The other side has virtually no research conducted that explains their argument, with one exception that I’ll cover below.
4. Conservatives sang a different tune before the crash: Conservative think tanks spent the 2000s saying the exact opposite of what they are saying now and the opposite of what Bloomberg said above. They argued that the CRA and the GSEs were getting in the way of getting risky subprime mortgages to risky subprime borrowers.
My personal favorite is Cato’s “Should CRA Stand for ‘Community Redundancy Act (http://www.cato.org/pubs/regulation/regv23n3/gunther.pdf)?’” from 2000 (here’s a write-up (http://baselinescenario.com/2009/11/19/cra-bashing-nth-generation/) by James Kwak), which argues a position amplified in its 2003 Handbook for Congress financial deregulation chapter (http://www.cato.org/pubs/handbook/hb108/hb108-21.pdf): “by increasing the costs to banks of doing business in distressed communities, the CRA makes banks likely to deny credit to marginal borrowers that would qualify for credit if costs were not so high.” Replace “marginal” with Bloomberg’s “on the cusp” and you get the same idea.

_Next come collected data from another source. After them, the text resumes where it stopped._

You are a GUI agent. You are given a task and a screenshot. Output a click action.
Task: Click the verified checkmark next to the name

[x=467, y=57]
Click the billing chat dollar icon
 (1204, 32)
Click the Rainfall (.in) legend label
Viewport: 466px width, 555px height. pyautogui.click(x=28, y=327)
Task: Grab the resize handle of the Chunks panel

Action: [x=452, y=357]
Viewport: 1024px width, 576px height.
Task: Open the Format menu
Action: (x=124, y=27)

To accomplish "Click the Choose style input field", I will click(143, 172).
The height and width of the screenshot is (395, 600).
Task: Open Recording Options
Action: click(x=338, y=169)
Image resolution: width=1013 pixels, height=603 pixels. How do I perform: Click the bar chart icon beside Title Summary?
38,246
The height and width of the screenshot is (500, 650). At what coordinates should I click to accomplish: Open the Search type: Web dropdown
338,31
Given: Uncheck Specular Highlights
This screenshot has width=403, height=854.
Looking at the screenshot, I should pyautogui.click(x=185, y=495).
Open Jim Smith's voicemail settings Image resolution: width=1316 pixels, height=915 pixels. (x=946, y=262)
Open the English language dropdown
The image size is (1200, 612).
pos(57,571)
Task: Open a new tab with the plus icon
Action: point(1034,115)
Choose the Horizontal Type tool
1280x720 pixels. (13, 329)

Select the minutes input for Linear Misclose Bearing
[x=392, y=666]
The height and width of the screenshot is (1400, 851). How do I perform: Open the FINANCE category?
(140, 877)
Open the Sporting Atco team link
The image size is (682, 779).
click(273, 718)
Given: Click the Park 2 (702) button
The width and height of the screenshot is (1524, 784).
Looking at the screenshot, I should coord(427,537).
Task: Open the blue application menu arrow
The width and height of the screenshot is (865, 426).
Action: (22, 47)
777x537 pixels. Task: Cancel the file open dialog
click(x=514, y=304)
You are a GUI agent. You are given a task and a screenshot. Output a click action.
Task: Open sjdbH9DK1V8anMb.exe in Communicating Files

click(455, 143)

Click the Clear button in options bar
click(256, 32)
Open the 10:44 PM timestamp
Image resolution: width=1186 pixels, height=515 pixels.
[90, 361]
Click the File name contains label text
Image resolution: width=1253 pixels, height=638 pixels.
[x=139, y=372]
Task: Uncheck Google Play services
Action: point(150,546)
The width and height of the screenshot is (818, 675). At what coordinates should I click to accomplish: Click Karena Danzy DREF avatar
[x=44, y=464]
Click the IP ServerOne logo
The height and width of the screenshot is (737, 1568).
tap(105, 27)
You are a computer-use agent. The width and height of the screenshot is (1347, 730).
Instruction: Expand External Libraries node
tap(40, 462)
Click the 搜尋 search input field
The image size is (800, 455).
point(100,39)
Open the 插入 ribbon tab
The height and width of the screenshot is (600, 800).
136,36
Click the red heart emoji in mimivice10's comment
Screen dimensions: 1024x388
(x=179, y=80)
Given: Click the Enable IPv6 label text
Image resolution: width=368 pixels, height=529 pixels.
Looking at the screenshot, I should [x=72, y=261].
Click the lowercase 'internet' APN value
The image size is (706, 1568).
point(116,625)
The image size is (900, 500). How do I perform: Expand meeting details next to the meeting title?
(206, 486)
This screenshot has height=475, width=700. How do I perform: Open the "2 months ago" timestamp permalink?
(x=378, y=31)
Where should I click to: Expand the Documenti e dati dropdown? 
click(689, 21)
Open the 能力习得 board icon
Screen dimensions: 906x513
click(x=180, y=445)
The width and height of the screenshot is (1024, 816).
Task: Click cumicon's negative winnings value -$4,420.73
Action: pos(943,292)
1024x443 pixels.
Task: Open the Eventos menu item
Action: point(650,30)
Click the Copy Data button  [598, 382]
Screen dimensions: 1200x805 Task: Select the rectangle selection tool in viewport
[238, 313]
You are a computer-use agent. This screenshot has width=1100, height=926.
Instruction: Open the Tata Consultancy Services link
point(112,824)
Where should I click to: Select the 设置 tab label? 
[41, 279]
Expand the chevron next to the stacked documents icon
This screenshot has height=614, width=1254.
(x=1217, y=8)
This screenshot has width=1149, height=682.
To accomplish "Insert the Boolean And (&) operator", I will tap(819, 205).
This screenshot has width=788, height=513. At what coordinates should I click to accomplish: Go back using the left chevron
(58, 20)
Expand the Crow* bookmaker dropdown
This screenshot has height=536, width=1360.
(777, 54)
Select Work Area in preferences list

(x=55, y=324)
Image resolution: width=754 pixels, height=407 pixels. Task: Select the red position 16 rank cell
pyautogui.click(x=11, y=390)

Bill Black went through (http://therealnews.com/t2/index.php?option=com_content&task=view&id=555&Itemid=) what AEI said about the GSEs during the 2000s and it is the same thing — that they were blocking subprime loans from being made. In the words of Peter Wallison in 2004: “In recent years, study after study has shown that Fannie Mae and Freddie Mac are failing to do even as much as banks and S&Ls in providing financing for affordable housing, including minority and low income housing.”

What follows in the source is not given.